DNA and Chromosomal Mutations

The Role and Structure of DNA in Chromosomes

Deoxyribonucleic acid (DNA) is the hereditary material in humans and almost all other organisms. Nearly every cell in a person’s body has the same DNA. Most DNA is located in the cell nucleus (where it is called nuclear DNA), but a small amount of DNA can also be found in the mitochondria (mitochondrial DNA or mtDNA). The information in DNA is stored as a code made up of four chemical bases: adenine (A), guanine (G), cytosine (C), and thymine (T). Human DNA consists of about 3 billion bases, and more than 99 percent of those bases are the same in all people. The order, or sequence, of these bases determines the information available for building and maintaining an organism, similar to the way in which letters of the alphabet appear in a certain order to form words and sentences. DNA bases pair up with each other, A with T and C with G, to form units called base pairs. Each base is also attached to a sugar molecule and a phosphate molecule. Together, a base, sugar, and phosphate are called a nucleotide. Nucleotides are arranged in two long strands that form a spiral called a double helix. The structure of the double helix is somewhat like a ladder, with the base pairs forming the ladder’s rungs and the sugar and phosphate molecules forming the vertical sidepieces of the ladder. An important property of DNA is that it can replicate, or make copies of itself. Each strand of DNA in the double helix can serve as a pattern for duplicating the sequence of bases. This is critical when cells divide because each new cell needs to have an exact copy of the DNA present in the old cell.

Understanding Chromosomal Mutations

Chromosomal mutations are alterations to the structure or number of chromosomes and can have significant effects on an organism's health and development. These mutations can occur spontaneously or be induced by environmental factors such as radiation, chemicals, and viruses. Structural chromosomal mutations include deletions, duplications, inversions, and translocations, which can disrupt gene function and lead to genetic disorders. Aneuploidy, a change in the number of chromosomes, can result from errors during cell division and lead to conditions such as Down syndrome, where there is an extra copy of chromosome 21. It is important to distinguish chromosomal mutations from point mutations, which are changes in a single nucleotide base pair.

Types of Structural Chromosomal Mutations

Structural chromosomal mutations can be categorized into four main types: deletions, duplications, inversions, and translocations. Deletions occur when a segment of a chromosome is removed, leading to a loss of genetic information. Duplications result in additional copies of a chromosome segment, which can interfere with normal gene dosage. Inversions involve the reversal of a chromosome segment, which can disrupt the function of genes at the breakpoints. Translocations occur when segments from two different chromosomes are exchanged, potentially causing genetic disorders if the exchange disrupts critical genes or regulatory regions.

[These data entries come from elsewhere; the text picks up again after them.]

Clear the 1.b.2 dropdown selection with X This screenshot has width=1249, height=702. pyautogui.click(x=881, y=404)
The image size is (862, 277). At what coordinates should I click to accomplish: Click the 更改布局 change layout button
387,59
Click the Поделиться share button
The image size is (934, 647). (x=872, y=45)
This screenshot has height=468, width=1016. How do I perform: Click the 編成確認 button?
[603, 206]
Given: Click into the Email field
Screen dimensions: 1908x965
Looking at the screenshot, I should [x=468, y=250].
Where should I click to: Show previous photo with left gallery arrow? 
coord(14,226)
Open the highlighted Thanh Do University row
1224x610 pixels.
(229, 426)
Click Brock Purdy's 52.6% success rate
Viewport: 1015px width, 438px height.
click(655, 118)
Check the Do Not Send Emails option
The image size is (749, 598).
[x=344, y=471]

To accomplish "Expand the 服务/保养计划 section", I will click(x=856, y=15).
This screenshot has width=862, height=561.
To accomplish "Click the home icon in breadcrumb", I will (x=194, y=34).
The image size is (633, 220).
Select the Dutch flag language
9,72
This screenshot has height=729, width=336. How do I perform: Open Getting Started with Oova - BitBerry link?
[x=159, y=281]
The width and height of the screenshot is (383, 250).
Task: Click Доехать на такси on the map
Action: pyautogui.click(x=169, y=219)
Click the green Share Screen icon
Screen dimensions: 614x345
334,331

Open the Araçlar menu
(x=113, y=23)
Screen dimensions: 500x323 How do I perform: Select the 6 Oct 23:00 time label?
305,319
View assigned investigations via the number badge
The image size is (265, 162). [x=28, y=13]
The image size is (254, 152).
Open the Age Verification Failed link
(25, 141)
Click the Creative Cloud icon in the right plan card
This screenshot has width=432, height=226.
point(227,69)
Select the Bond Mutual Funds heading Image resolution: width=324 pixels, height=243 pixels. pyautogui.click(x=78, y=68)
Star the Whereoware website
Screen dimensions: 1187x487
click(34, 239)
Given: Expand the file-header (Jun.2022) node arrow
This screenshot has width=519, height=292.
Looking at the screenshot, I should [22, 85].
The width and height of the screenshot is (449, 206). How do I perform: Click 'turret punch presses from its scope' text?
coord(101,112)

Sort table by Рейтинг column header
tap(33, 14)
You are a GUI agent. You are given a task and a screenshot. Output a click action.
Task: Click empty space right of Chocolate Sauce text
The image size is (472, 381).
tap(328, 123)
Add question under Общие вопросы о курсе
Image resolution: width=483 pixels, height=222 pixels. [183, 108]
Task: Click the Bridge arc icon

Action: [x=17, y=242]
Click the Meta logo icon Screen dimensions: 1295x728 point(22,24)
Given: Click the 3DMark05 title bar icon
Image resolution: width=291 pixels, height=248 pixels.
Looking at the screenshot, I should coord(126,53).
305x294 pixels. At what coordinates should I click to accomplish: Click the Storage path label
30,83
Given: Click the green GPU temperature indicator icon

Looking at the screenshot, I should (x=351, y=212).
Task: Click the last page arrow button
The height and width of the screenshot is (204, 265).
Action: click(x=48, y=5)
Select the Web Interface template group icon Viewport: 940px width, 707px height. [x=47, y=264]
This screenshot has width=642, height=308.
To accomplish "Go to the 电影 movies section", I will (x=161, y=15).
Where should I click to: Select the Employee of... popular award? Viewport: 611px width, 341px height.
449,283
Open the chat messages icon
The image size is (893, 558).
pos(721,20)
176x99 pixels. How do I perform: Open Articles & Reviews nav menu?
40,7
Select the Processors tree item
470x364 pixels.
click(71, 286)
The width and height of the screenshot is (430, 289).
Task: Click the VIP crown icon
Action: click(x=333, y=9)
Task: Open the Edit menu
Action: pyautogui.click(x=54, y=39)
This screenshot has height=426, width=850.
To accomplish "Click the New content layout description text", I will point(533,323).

Aneuploidy and Its Mechanisms

Aneuploidy is the presence of an abnormal number of chromosomes in a cell and can result from nondisjunction, an error in chromosome separation during cell division. This can lead to monosomy, where a chromosome is missing, or trisomy, where an extra chromosome is present. The risk of nondisjunction increases with parental age, particularly maternal age. Polyploidy, a condition in which a cell has more than two complete sets of chromosomes, is another form of aneuploidy that is more common in plants and some animal species.

Diagnosing Chromosomal Abnormalities with Karyotyping

Karyotyping is a laboratory technique used to visualize and analyze the chromosomal composition of an individual. It involves staining chromosomes to highlight their distinct features and arranging them according to size and shape. This allows for the identification of chromosomal abnormalities, such as aneuploidy or structural alterations, which can be associated with genetic diseases. Karyotyping is often used in prenatal testing and the diagnosis of infertility or genetic disorders.

Consequences of Chromosomal Mutations

Chromosomal mutations can have a range of consequences, from benign to severe. Aneuploidy involving autosomal chromosomes often leads to developmental problems and can be lethal. Many miscarriages are due to fetal chromosomal abnormalities, particularly aneuploidy. While monosomy is usually fatal, trisomy of smaller chromosomes can result in live births with varying degrees of physical and intellectual disabilities. For example, trisomy 21, known as Down syndrome, is compatible with life but affects the individual's health, cognitive abilities, and life expectancy.

Examples of Chromosomal Disorders

Chromosomal disorders can vary widely in their presentation and severity. Down syndrome, caused by an extra copy of chromosome 21, is characterized by intellectual disability and distinct facial features. Cri-du-chat syndrome results from a deletion on chromosome 5 and is associated with a high-pitched cry, intellectual disability, and developmental delays. Klinefelter syndrome, which affects males due to an extra X chromosome, can lead to infertility and other physical and cognitive challenges. Turner syndrome, affecting females, is caused by the complete or partial absence of one X chromosome and can result in short stature, heart defects, and infertility. These disorders highlight the critical role of chromosomal integrity in human health and development.